- TAREA A: Según el texto sobre el dolor y la artrosis, ¿qué proceso acompaña a la renovación sucesiva del DNI?
- TAREA B: Copia sin cambios el fragmento del texto sobre el dolor y la artrosis que va desde "Me explico: es" hasta "al mencionado documento).".

:: TEXTO FUENTE

A riesgo de caer en la repetición, me gustaría hablar de nuevo sobre el dolor condicionado, casi impuesto por un cánon social. El diagnóstico por imagen puede ser muy acertado y útil en muchas ocasiones, pero existen también numerosas ocasiones en que puede resultar un arma de doble filo, capaz de condenar a las personas a una condición de sufrimiento muy duradero, por no decir eterno.

Me explico: es muy frecuente la consulta al profesional sanitario por dolor musculoesquelético (dolor en rodillas o caderas, dolor cervical o lumbar, dolor en un talón o en un hombro). Las circunstancias sociales, laborales y cronológicas de cada uno han podido determinar el uso/mal uso/sobreuso de una región del cuerpo concreta, la cual evidentemente y con el paso del tiempo desarrollará sus propios mecanismos de protección y adaptación para procurar el mantenimiento de su función. Supongo que está claro que estoy hablando de la temida artrosis. Se trata de un proceso lento y progresivo que acompaña a la renovación sucesiva del DNI (a muchos pacientes les gusta la alusión al mencionado documento).

Ahora bien, cómo explicamos la existencia de pacientes con dolor leve o moderado con cuyas imágenes radiográficas exhiben estructuras francamente catastróficas, frente a pacientes con dolor intenso o severo asociado a imágenes muy acordes con la normalidad.

En alguna ocasión se nos han mostrado radiografías con exhuberantes muestras de artrosis como ejemplo de diversas patologías que han resultado ser hallazgos casuales en personas asintomáticas o con muy poco dolor.

::::
:: LISTADO DE DATOS

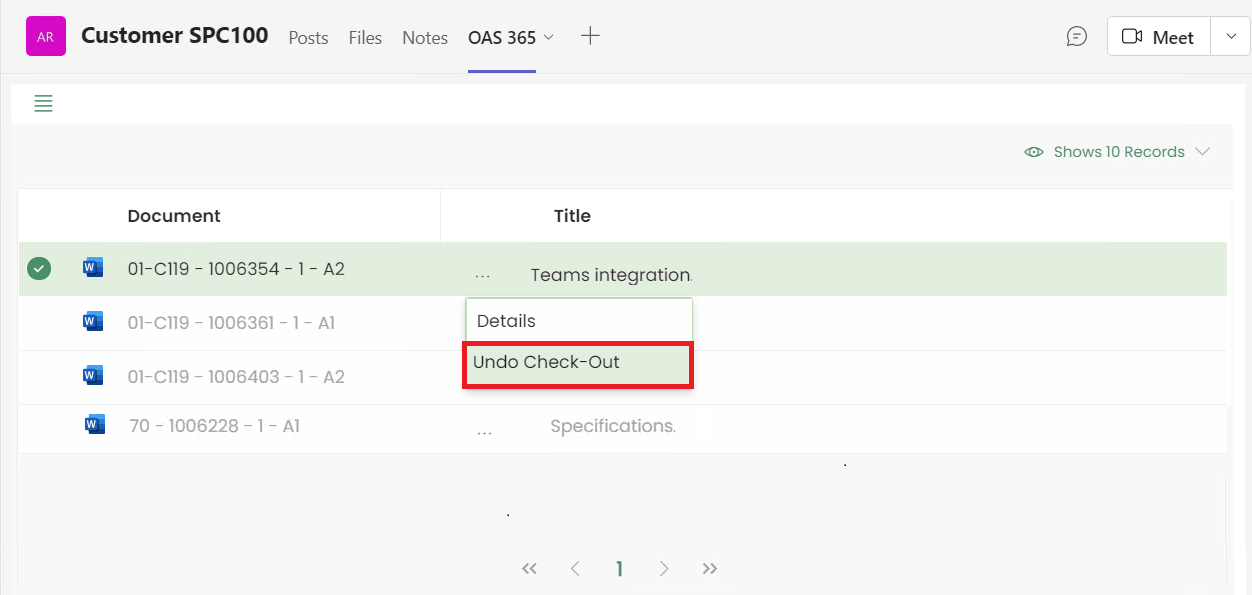Screen dimensions: 1252x595
Task: Expand the OAS 365 tab chevron
Action: 548,37
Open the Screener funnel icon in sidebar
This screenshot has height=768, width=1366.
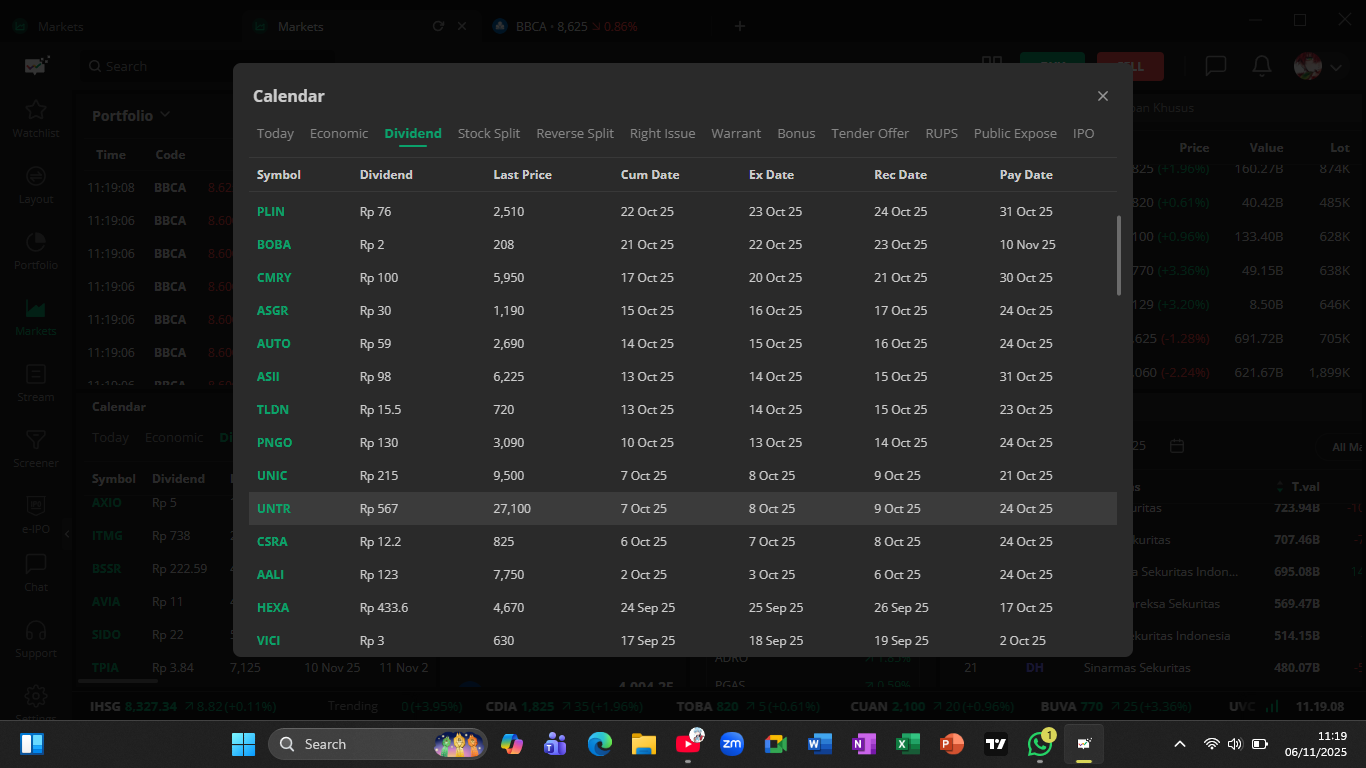[x=36, y=441]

::::

- RESPUESTA A: La artrosis, un proceso lento y progresivo.

- RESPUESTA B:
Me explico: es muy frecuente la consulta al profesional sanitario por dolor musculoesquelético (dolor en rodillas o caderas, dolor cervical o lumbar, dolor en un talón o en un hombro). Las circunstancias sociales, laborales y cronológicas de cada uno han podido determinar el uso/mal uso/sobreuso de una región del cuerpo concreta, la cual evidentemente y con el paso del tiempo desarrollará sus propios mecanismos de protección y adaptación para procurar el mantenimiento de su función. Supongo que está claro que estoy hablando de la temida artrosis. Se trata de un proceso lento y progresivo que acompaña a la renovación sucesiva del DNI (a muchos pacientes les gusta la alusión al mencionado documento).